UN criticises France for stopping wearing headscarves in schools

France has violated an international human rights treaty when it prevented a woman from wearing her headscarf during the time when she attended school, a United Nations committee ruling said. The UN Human Rights Committee said that in this case France has violated [...]
France has violated an international human rights treaty when it prevented a woman from wearing her headscarf during the time when she attended school, a United Nations committee ruling said.
The UN Committee for Human Rights said that in this case France has violated the international Pact for Civil and Political Rights.
The decision comes after a complaint made in 2016 by a French national born in 1977, whose lawyer said she does not want the name published.
This woman had been attending an adult professional course in 2010 and had passed the interview and the receiving test.
However, the principal of Langevin Wallon High School, located in the outskirts of Paris, had refused to let him enter school because of a ban on wearing religious symbols in public educational institutions.

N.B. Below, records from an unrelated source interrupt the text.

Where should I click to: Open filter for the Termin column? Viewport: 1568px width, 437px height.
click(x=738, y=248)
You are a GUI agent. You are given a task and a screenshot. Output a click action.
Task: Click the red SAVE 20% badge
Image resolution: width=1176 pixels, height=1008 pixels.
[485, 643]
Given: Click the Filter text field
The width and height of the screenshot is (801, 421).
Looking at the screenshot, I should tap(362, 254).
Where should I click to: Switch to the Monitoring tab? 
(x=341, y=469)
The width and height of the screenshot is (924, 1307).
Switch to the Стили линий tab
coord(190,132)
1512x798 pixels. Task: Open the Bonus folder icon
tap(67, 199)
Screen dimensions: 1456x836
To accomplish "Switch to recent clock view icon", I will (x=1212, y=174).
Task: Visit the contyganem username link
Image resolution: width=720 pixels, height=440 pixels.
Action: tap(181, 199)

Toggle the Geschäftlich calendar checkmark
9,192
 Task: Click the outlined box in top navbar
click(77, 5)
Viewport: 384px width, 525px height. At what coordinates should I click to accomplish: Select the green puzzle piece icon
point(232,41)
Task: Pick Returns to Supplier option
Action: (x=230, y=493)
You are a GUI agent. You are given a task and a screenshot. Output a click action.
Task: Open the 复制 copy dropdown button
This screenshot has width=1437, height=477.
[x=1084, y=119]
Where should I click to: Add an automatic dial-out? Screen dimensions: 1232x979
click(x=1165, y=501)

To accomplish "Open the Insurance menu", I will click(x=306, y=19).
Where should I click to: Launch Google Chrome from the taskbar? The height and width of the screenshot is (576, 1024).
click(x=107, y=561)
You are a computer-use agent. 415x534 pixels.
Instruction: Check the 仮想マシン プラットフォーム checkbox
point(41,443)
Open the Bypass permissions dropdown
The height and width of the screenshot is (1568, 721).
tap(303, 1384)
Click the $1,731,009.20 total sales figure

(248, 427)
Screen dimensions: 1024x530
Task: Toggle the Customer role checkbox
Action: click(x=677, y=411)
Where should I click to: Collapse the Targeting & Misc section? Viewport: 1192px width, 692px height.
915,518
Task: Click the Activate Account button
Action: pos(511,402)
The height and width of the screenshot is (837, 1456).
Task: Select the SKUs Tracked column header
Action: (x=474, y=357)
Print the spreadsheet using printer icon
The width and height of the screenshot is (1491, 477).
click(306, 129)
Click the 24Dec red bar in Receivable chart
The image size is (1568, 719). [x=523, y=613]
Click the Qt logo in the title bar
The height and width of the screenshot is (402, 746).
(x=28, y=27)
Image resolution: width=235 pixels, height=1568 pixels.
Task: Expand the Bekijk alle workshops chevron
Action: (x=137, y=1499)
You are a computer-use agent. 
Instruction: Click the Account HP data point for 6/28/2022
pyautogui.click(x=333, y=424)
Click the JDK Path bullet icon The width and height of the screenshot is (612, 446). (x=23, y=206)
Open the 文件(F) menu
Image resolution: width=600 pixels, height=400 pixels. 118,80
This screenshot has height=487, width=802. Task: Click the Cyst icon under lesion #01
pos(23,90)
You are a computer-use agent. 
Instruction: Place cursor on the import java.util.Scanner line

The UN committee said that the “ban that was made on her taking part in the course because of the veil constitutes a restriction on her religious freedom and is contrary to the” treaty.
This committee decision was adopted in March, but only on August 3rd was handed over to the complainer's attorney.
“This is an important decision showing that France has work to do in the sense of human rights and in the concrete case in respecting religious minorities, particularly the Muslim community”, the woman's lawyer, who was banned from attending the course because of his headscarf, told AFP.